# Why does Nitrogen form N₂ (and not N₄) while but Phosphorus forms P₄ (and not P₂)?

$\ce{N2}$ is a gas
$\ce{P4}$ is a solid
$\ce{N}$ and $\ce{P}$ are in the same group in the periodic table

The bond enthalpies are:
$\ce{N#N}$ triple bond is $949~ \mathrm{kJ/mol}$

$\ce{P#P}$ triple bond is $490~ \mathrm{kJ/mol}$

$\ce{P-P}$ single bond is $200 ~ \mathrm{kJ/mol}$

$\ce{N-N}$ single bond is $159-296 ~ \mathrm{kJ/mol}$

So why does $\ce{P}$ go to $\ce{P4}$ not $\ce{P2}$ and why does $\ce{N}$ go to $\ce{N2}$ and not $\ce{N4}$?
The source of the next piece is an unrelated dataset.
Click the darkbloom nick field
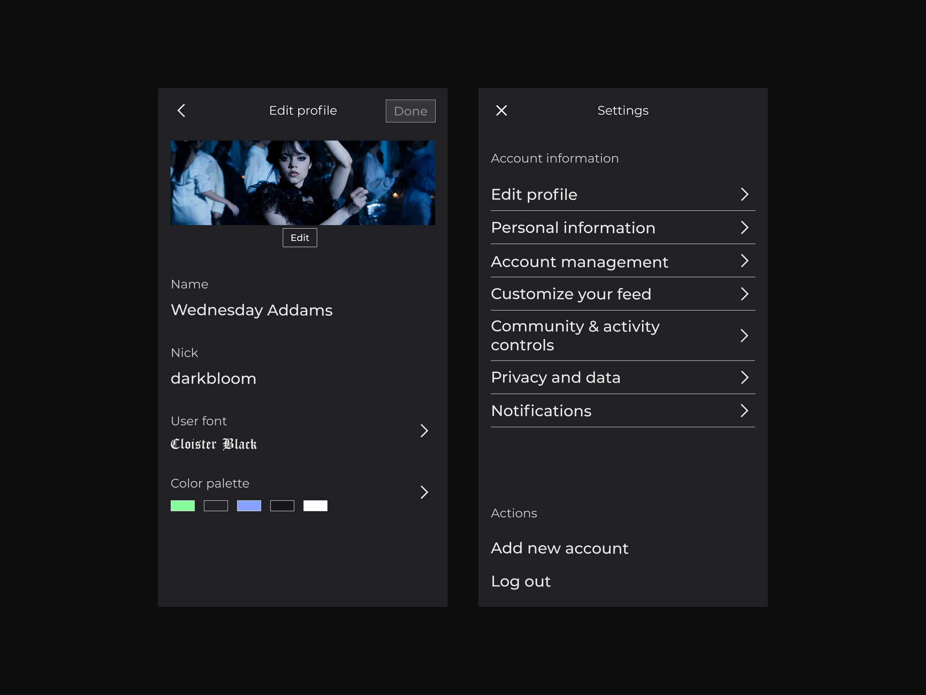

• A related question has some good answers here. – Abel Friedman Oct 24 '14 at 20:17

Due to larger atomic size $\ce{P}$ is unable to form pi bonds and so it is tetra-atomic in which each $\ce{P}$ atom is linked with 3 other $\ce{P}$ atoms by 3 sigma bond. But, due to smaller atomic size $\ce{N}$ forms 1 sigma and 2 pi bonds i.e. triple bonds with other $\ce{N}$ atom and exists as diatomic molecule.